Instead of giving in to the demands of the man pretending to be from Linden police station, the father turned to the online crime-fighting group, asking for its help to catch the criminal.

Shane Nefdt was working when his wife arrived, telling him their daughter Hannah had been arrested the night before for allegedly drinking and driving.

The couple were on their way to Linden police station, where Hannah was being held, when they received a phone call from a man saying he was a detective Modise.

Nefdt said the man told them he was at the Randburg Magistrate’s Court and if they paid him R2 500, he would get the charges against their daughter deferred.

The father said at first he wasn’t sure what was happening. He knew he would have to pay bail to get his daughter released and thought the man was talking about that.

But he soon realised the man wanted a bribe to make the charges go away.

“I got really worked up, I was so angry. I wanted to meet this man face to face,” Nefdt said.

But the “detective” refused to meet them in person. He told them he would send them details on where they could send the money.

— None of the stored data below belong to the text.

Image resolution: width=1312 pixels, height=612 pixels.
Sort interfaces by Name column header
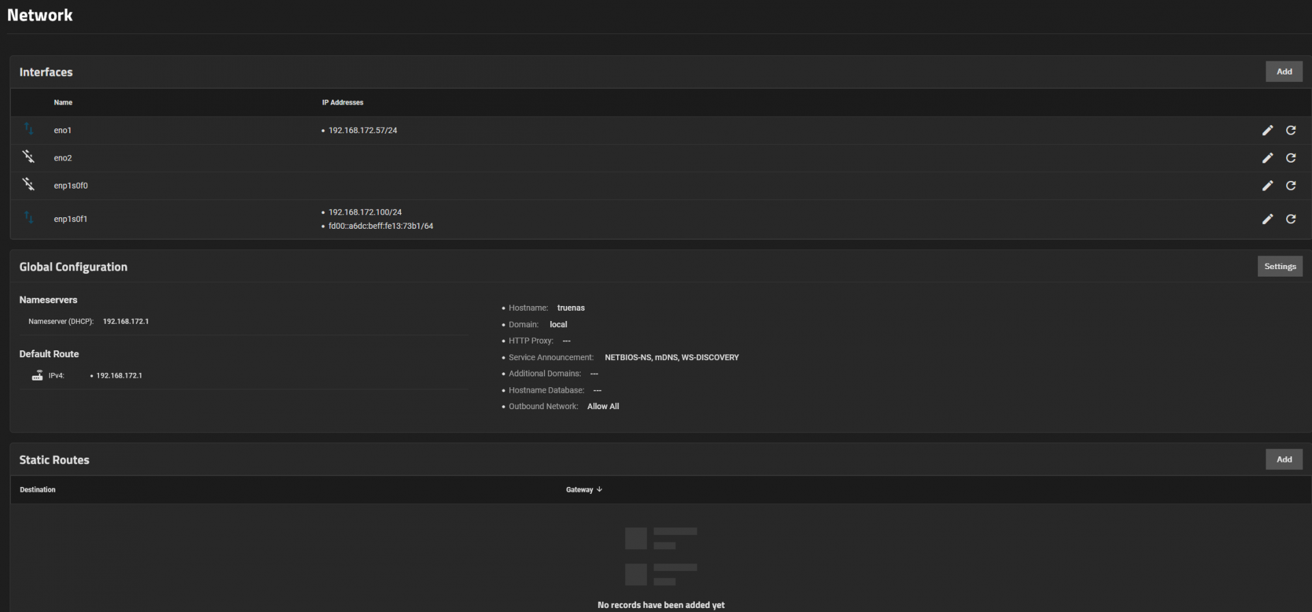pos(63,102)
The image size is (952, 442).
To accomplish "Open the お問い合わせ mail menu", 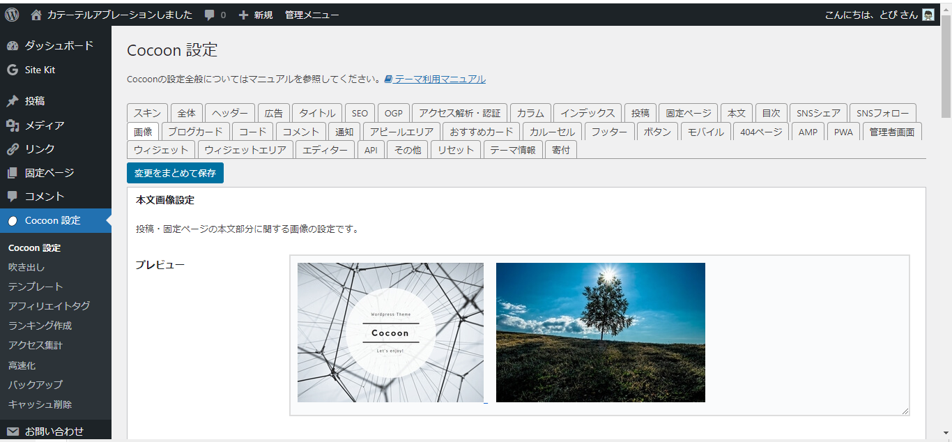I will coord(54,431).
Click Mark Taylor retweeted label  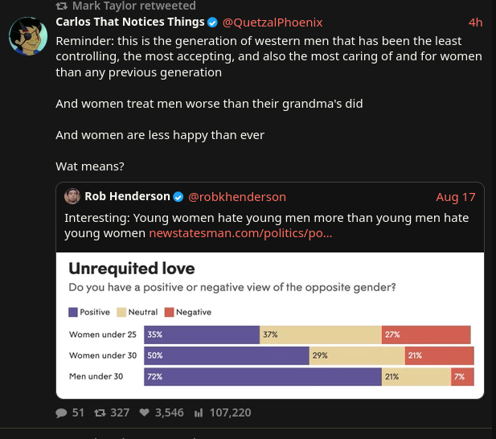tap(134, 6)

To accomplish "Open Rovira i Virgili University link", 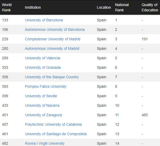I will point(45,143).
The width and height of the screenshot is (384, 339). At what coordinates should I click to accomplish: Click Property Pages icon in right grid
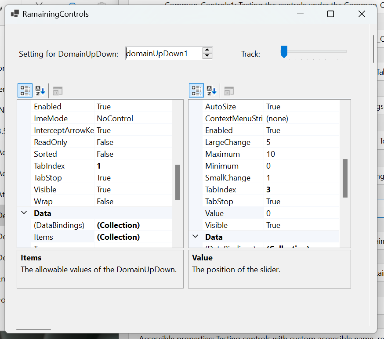point(228,90)
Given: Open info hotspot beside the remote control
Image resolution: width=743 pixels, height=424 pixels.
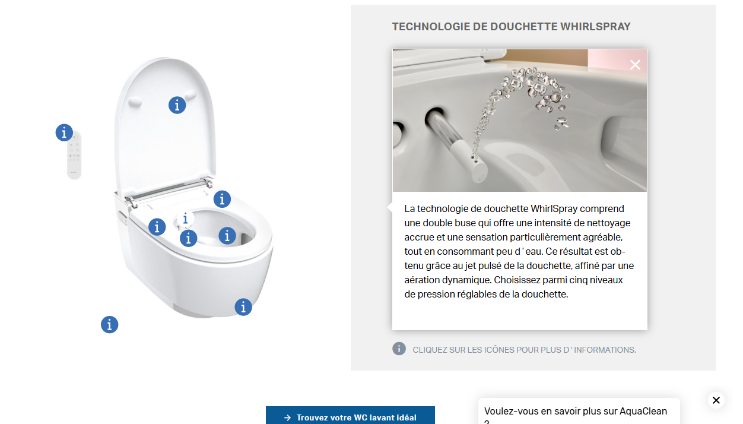Looking at the screenshot, I should click(x=64, y=132).
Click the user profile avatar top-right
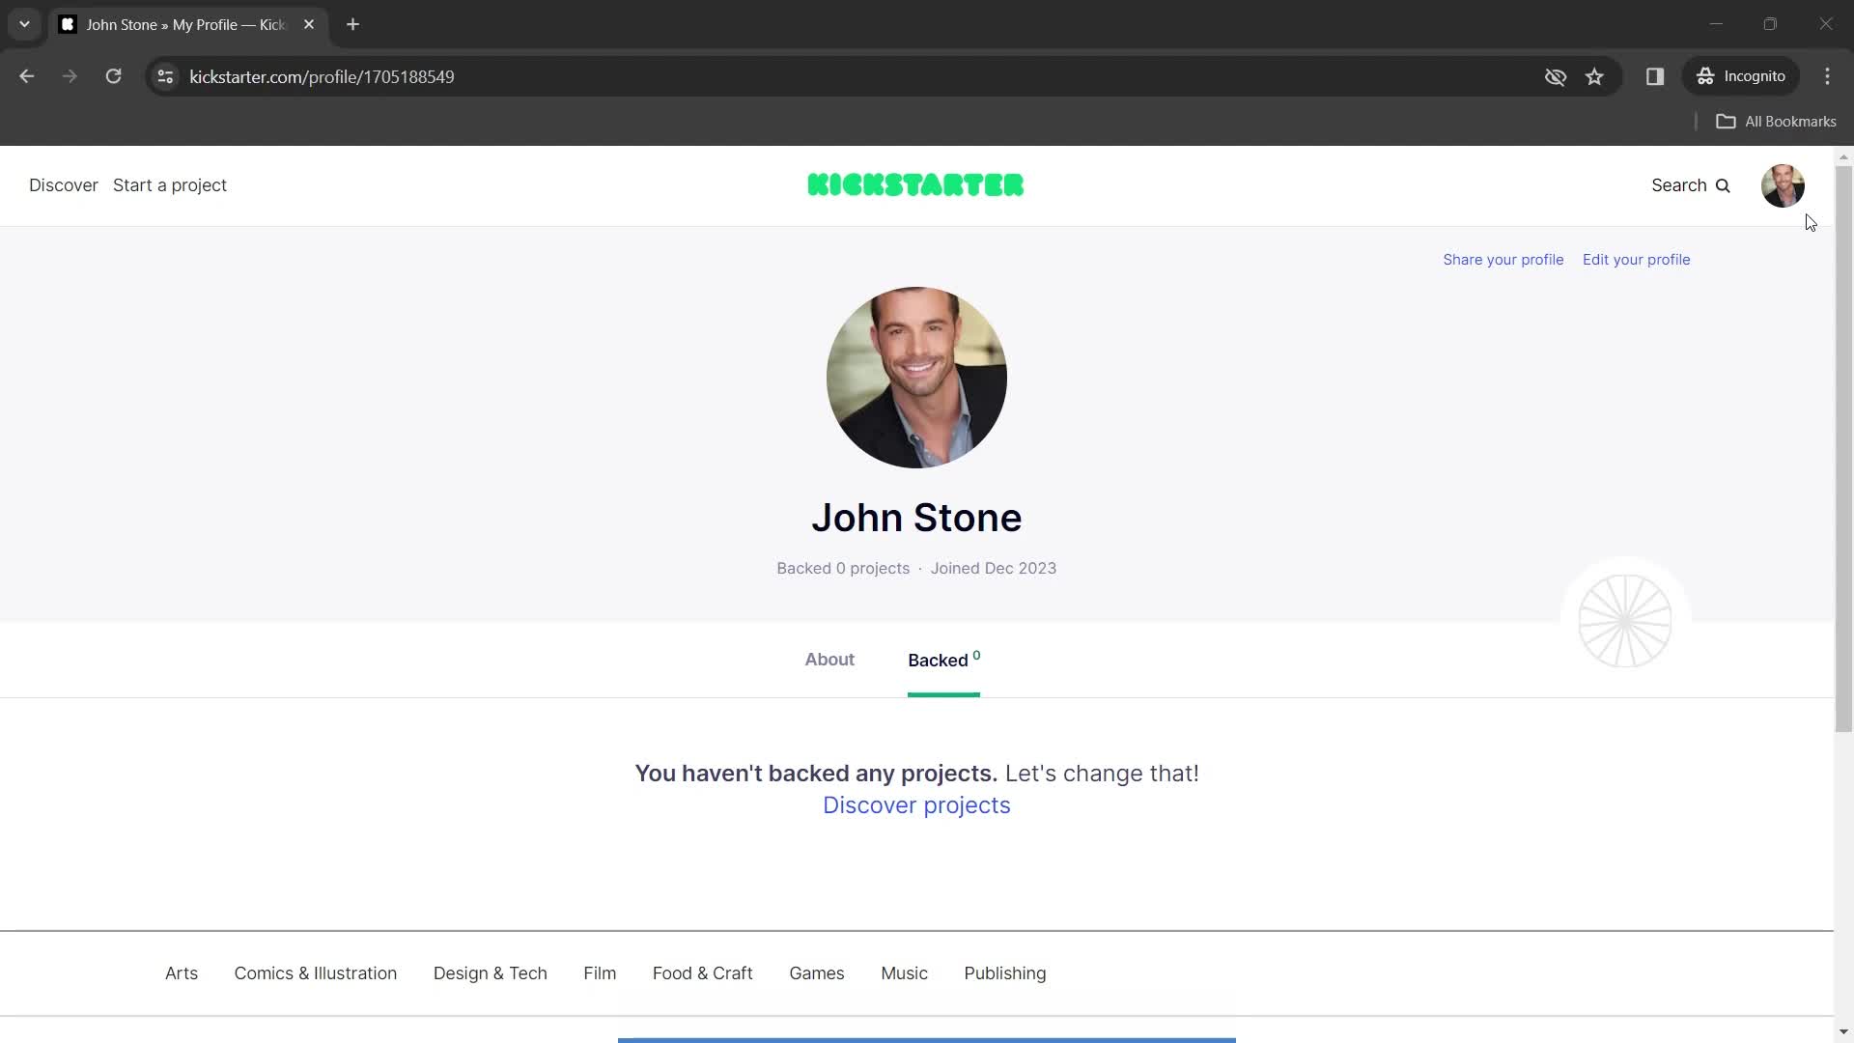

The couple then went to the police station, followed procedure and got their daughter.

The detective, however, kept on contacting them.

“It seemed like he didn’t know what was going on,” said Nefdt.

“He kept on talking about the court, so maybe he meant he could drop the charges at court.”

Nefdt started asking him questions like “should he bring a lawyer”, but the man said no and dropped the price to R2 000.

Later that night he called again, the couple put him on speaker phone and recorded the conversation. He told them to deposit the money at a Spar and sent them a phone number, pin and ID number, telling them they would need it to make the deposit.

He said they could then give him the receipt to show him the money was in the account and he would get the charges deferred. He said they could meet at the police station.

On Thursday, Nefdt and eBlockwatch chairman Andre Snyman went to Linden police station and reported the matter to the station commissioner.

Nefdt said they were told the Joburg metro police had made the arrest, but the only time Hannah gave out her parents’ number out was when filling in forms at the police station.

Any police officer at the station could have looked at the forms to get the number.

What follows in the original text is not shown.